How many lines in the rows below contain the string "price"? Reply with the number alone.
########
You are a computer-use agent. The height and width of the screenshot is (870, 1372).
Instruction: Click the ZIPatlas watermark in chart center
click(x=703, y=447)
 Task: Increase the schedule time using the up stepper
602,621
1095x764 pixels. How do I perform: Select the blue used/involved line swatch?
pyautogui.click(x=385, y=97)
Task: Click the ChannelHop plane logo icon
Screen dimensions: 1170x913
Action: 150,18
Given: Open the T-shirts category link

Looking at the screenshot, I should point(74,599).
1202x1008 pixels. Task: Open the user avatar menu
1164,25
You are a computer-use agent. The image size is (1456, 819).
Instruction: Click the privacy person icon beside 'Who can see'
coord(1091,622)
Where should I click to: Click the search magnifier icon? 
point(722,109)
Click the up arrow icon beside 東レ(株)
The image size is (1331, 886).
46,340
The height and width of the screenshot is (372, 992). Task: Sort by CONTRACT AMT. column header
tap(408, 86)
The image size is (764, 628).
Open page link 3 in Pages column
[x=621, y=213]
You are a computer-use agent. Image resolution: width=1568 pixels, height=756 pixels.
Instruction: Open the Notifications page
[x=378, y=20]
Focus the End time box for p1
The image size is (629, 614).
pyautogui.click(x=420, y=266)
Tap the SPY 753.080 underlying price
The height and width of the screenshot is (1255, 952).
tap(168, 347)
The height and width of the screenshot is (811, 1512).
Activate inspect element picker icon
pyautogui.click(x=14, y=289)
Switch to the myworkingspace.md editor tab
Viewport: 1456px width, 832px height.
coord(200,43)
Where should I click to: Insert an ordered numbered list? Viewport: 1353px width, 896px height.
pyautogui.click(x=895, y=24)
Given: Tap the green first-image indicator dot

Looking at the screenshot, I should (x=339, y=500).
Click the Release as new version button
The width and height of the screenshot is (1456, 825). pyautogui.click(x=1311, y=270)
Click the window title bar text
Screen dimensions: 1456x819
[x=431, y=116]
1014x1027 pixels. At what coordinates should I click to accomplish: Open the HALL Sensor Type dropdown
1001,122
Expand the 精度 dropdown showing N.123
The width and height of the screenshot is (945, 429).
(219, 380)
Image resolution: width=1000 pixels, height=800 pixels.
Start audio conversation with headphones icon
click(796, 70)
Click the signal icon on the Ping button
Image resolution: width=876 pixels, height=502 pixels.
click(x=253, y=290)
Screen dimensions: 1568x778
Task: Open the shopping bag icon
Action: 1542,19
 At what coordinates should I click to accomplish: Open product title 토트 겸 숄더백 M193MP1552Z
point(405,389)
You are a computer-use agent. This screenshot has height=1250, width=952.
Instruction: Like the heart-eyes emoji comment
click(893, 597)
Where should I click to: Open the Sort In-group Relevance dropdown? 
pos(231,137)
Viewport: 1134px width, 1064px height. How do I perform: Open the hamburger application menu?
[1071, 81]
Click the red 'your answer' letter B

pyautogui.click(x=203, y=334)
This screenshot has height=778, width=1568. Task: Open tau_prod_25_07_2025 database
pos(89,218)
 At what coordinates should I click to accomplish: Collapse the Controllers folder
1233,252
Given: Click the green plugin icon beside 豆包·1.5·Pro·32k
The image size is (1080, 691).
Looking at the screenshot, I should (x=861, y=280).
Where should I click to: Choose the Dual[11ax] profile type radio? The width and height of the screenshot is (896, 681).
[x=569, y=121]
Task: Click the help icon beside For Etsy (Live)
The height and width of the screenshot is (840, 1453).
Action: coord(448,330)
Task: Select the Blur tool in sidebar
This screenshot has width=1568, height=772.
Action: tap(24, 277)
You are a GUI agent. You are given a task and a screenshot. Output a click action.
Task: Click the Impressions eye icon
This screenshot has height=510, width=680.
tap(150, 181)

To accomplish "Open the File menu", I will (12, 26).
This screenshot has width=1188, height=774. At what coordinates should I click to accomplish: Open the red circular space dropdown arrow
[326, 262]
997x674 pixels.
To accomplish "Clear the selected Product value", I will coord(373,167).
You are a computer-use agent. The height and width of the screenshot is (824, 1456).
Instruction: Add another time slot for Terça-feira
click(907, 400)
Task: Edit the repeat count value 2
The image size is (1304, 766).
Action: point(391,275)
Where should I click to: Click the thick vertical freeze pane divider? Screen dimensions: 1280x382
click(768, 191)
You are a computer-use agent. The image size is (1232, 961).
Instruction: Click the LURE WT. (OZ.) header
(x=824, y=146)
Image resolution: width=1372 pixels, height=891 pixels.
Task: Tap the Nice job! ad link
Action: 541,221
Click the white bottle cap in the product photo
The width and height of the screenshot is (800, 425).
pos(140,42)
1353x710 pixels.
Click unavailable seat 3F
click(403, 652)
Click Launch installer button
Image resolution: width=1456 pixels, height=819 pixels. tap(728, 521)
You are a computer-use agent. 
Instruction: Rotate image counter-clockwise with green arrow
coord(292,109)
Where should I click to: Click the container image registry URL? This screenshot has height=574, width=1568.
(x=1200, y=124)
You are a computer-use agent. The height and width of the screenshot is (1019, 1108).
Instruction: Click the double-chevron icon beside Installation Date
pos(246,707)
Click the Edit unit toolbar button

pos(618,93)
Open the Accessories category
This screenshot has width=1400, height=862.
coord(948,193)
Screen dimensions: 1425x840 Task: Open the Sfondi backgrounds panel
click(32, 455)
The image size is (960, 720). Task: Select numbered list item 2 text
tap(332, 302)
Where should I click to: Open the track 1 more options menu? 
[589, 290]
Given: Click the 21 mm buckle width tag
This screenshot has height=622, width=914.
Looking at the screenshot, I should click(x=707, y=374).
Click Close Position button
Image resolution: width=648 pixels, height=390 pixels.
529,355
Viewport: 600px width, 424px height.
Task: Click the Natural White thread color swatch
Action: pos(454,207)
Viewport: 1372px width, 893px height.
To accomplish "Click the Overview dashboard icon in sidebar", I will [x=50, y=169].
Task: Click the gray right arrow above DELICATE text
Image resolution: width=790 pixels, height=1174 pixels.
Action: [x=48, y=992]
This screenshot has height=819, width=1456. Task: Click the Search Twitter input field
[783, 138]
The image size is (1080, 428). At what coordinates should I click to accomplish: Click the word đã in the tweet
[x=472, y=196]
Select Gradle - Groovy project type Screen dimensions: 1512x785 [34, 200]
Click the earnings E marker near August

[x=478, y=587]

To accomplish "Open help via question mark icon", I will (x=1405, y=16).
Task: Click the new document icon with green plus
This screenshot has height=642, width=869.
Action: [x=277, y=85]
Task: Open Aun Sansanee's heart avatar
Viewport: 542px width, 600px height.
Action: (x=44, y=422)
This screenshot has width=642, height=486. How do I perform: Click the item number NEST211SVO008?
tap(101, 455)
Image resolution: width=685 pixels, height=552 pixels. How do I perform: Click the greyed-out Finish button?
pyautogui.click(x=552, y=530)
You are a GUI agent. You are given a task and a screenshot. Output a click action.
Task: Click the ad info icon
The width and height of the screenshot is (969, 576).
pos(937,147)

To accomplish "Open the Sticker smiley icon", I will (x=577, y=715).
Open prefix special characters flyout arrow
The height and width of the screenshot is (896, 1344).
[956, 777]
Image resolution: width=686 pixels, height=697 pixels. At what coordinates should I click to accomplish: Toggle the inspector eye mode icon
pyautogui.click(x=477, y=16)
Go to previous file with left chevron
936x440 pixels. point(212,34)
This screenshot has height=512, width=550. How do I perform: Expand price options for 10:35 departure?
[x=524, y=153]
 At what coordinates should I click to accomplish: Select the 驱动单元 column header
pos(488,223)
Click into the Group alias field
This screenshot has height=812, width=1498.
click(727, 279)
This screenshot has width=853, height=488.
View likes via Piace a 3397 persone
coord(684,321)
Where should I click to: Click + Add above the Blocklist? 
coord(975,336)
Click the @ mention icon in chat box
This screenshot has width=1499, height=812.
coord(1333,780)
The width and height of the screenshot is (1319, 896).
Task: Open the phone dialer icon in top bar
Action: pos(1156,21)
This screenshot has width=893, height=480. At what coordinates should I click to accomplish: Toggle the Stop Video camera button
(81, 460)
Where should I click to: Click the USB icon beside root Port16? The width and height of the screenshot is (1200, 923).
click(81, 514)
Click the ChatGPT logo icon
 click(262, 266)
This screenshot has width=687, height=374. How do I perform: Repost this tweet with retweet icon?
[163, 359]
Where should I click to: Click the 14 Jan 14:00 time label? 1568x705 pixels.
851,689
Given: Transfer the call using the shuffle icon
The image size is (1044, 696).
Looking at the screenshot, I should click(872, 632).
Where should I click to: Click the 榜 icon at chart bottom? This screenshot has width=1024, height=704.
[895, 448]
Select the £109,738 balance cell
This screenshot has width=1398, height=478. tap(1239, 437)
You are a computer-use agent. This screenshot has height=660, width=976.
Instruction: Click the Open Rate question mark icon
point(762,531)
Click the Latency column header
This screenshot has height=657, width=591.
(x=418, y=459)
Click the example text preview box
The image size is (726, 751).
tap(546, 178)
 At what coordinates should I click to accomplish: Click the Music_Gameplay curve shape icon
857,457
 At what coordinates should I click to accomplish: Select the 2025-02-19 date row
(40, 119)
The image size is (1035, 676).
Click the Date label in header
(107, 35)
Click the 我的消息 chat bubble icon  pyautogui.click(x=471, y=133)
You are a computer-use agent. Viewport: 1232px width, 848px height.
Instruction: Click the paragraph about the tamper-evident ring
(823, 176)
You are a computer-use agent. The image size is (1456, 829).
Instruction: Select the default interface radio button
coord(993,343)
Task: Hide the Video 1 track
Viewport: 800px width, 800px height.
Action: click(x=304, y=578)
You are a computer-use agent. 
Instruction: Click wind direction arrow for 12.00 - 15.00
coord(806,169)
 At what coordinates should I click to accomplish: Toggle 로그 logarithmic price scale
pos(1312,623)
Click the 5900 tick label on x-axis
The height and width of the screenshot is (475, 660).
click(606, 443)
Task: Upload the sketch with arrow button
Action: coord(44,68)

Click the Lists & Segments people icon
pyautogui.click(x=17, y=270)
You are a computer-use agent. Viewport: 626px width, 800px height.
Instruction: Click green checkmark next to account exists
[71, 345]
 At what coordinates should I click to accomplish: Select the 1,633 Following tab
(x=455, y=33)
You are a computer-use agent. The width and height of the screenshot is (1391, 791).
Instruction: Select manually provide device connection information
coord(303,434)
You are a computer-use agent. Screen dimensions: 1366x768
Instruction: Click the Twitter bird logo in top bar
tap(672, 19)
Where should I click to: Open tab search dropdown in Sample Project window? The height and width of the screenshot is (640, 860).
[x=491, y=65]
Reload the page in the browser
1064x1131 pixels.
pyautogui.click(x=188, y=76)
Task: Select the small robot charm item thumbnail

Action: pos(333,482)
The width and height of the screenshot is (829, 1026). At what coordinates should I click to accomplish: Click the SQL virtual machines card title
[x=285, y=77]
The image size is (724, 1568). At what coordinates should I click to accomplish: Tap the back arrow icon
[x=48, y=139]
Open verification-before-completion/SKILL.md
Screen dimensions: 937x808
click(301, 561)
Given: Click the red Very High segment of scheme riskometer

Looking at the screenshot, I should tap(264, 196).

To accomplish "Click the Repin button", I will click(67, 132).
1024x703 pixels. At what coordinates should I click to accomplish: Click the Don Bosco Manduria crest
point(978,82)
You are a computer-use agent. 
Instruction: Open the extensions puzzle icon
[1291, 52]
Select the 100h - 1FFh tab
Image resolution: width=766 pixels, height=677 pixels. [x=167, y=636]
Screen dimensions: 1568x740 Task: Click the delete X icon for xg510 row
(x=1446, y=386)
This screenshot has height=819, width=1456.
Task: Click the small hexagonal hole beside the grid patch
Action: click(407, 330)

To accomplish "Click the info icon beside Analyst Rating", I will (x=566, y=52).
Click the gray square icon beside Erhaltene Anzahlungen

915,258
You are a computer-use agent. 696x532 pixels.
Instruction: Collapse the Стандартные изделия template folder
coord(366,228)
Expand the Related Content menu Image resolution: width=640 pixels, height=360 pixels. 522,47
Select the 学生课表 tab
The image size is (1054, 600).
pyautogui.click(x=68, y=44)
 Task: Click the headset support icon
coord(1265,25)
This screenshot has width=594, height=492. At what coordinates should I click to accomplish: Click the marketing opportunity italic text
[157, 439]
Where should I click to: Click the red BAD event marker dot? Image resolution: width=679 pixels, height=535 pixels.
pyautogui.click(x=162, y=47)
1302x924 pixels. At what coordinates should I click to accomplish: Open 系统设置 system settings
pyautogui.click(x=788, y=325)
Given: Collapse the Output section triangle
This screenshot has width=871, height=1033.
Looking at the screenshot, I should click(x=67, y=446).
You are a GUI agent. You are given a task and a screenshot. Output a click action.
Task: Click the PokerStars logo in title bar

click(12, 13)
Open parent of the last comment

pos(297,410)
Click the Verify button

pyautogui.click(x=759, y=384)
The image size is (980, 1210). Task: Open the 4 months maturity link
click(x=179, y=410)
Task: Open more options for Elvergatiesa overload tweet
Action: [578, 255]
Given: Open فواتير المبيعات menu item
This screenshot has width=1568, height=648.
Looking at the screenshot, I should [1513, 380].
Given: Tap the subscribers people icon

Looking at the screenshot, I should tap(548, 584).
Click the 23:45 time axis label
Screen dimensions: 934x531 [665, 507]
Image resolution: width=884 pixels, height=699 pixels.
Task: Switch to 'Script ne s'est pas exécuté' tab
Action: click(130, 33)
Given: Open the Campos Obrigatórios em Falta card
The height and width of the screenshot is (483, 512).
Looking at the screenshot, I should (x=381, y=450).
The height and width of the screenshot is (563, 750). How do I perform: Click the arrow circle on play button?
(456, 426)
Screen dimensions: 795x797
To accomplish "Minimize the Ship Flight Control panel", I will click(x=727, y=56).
########
- Answer to this problem -
3